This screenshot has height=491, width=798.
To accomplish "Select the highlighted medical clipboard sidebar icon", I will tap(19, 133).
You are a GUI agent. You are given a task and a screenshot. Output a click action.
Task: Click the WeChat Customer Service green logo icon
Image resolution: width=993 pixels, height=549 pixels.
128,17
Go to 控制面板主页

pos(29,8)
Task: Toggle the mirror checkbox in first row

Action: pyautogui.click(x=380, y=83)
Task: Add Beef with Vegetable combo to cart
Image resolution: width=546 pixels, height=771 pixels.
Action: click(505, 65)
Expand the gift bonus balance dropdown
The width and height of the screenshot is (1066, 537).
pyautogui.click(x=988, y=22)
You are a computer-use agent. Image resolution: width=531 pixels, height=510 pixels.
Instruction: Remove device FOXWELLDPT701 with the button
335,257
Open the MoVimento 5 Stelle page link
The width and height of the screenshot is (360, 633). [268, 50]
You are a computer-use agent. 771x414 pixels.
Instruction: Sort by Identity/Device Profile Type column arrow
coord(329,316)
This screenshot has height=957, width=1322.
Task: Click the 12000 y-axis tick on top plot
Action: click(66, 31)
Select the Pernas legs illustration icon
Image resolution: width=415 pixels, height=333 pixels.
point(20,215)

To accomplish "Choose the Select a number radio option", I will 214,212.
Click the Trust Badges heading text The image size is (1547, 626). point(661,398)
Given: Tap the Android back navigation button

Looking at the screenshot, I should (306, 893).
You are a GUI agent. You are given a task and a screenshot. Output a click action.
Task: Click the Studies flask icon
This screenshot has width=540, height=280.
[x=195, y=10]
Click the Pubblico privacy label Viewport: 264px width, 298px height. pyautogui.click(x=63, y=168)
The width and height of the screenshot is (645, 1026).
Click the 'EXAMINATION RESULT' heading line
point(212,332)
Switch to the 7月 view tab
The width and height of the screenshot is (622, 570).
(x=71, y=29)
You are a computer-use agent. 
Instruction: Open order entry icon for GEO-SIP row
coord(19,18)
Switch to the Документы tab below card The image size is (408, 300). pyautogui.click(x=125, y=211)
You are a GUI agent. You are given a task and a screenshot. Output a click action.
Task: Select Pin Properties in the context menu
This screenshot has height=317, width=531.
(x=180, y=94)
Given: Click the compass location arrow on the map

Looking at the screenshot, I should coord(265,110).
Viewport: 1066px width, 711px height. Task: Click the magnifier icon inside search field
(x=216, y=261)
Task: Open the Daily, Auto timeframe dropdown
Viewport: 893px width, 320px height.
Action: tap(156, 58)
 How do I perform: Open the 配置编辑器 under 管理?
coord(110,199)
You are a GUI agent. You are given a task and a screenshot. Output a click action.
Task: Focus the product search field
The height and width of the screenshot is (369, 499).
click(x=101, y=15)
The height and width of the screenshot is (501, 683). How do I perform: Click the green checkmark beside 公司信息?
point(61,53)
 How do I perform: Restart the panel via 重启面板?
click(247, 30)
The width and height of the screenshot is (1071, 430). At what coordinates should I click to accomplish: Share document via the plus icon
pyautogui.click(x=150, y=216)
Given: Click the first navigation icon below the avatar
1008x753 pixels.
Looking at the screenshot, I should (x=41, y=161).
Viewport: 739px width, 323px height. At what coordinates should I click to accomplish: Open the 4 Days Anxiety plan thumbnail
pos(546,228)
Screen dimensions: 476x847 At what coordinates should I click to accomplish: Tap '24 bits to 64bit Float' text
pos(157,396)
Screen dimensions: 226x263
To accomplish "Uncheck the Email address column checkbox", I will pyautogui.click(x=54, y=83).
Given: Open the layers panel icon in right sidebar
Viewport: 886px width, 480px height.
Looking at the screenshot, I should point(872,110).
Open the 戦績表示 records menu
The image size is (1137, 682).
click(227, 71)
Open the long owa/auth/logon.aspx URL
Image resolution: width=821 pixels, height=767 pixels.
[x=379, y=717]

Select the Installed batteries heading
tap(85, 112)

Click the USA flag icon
= = = = =
▸ Required action
Return a copy of each line in the records above that has "menu" in it.

▸ Answer section
Task: Select Pin Properties in the context menu
Open the 戦績表示 records menu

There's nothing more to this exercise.